College football’s offseason has, over the years, become more and more intolerable, and it’s not because nothing happens — it’s because too much happens. It’s weird to say this as somebody who runs a Vanderbilt sports blog, but I hate what has happened to the offseason. I’m not somebody who really enjoys following the ins and outs of recruiting, of worrying about how the decisions of today’s 17-year-olds will affect my team’s fortunes in a few years. It’s always felt more like something I need to know than something I want to know.
And now we’ve added a full-on free agent season on top of that. And fretting about television deals, and the state of the facilities, and how the SEC plans to accommodate 16 teams in its league schedule.
College sports are changing, because all sports are changing, and most of these changes (if not all of them) are bad for the fans. Whatever your thoughts about NIL and the free transfer rule, whether they’re good for the players or not (and they are), I liked the days when a breakout freshman campaign meant that you simply didn’t have to worry about a spot on the field for a couple of years. Now, whatever players in Clark Lea’s first signing class have a good performance in 2022, we’re probably going to have to worry about whether they’ll enter the transfer portal after the season — not because they’re unhappy, but because that’s the brave new world where players who aren’t unhappy leave the program anyway.

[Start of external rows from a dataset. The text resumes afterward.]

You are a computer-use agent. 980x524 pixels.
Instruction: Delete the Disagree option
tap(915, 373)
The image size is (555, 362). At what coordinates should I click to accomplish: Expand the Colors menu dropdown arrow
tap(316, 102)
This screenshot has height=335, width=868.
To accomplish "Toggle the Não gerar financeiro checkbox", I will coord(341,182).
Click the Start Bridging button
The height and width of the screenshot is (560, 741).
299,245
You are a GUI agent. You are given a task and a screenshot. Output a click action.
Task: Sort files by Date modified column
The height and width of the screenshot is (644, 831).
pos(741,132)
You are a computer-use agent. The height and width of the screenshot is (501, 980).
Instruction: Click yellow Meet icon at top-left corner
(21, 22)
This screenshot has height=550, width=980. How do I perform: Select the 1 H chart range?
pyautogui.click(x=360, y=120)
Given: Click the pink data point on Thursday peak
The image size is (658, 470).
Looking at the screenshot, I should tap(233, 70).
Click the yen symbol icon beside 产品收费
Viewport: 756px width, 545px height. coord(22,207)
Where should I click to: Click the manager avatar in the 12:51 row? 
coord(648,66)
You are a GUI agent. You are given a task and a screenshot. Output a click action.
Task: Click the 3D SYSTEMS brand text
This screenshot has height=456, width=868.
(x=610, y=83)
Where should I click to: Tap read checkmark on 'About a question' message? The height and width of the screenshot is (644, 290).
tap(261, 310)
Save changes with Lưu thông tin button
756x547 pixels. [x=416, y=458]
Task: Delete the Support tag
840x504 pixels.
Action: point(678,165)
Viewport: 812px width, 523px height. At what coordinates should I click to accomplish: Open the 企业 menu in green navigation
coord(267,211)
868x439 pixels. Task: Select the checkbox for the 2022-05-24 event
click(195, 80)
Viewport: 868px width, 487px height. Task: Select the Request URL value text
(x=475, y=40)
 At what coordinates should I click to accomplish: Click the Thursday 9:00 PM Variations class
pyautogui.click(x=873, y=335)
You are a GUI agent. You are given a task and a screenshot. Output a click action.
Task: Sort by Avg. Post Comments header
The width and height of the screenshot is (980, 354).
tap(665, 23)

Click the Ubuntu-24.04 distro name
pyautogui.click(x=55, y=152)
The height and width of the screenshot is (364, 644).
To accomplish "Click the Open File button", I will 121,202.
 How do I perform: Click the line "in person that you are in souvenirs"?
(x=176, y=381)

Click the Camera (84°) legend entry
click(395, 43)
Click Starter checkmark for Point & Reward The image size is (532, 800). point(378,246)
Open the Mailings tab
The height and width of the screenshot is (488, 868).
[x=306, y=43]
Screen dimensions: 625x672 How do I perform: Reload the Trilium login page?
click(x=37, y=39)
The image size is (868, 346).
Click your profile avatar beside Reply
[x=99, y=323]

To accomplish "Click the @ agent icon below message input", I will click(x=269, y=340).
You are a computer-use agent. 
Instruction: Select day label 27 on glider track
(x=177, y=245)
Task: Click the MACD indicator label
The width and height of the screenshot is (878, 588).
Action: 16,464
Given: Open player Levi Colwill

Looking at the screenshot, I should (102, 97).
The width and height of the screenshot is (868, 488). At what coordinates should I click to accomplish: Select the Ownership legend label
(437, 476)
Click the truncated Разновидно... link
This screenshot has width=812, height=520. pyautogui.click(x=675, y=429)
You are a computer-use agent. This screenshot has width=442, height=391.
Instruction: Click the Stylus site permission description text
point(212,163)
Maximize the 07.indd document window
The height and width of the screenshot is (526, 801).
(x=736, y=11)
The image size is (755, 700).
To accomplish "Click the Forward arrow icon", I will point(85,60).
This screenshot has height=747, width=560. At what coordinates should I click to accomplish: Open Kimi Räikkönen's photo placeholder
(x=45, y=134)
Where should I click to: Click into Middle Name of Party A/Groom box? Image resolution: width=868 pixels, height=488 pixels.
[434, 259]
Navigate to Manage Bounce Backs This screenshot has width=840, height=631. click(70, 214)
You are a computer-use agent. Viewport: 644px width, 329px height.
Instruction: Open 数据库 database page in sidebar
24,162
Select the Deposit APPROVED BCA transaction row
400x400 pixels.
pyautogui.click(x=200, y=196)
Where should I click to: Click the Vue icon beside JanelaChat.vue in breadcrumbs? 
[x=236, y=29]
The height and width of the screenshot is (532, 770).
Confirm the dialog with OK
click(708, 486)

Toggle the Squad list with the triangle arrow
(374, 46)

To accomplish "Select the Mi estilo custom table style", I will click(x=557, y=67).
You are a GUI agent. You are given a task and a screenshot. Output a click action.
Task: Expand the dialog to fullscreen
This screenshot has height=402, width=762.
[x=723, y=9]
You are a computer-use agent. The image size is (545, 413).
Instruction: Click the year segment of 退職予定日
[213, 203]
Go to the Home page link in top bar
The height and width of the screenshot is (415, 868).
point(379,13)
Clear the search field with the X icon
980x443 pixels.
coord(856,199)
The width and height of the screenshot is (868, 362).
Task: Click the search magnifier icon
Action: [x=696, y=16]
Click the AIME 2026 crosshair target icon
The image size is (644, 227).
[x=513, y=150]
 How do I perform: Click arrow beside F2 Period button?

I liked when the SEC went from 1991 to 2012 without changing its membership, without having to worry about scheduling “pods” or how to make sure you played other teams in the conference often enough.
It always feels very hot take-y to say that money has ruined sports, but it’s mostly true, because what I enjoy as a sports fan is often fundamentally at odds with what’s the most profitable thing for television companies, athletic departments, coaches, and athletes. The college football that existed in 1991 or even 2005 was less profitable for everybody involved, but it was a lot more fun. It was a world where I could tune out college football from January — maybe February if you really cared about signing day — to August.
(Does all this make me an old curmudgeon? Probably.)
So it’s nice to have games back this week, and to forget about all the other bullshit that the offseason has become. All hail actual football.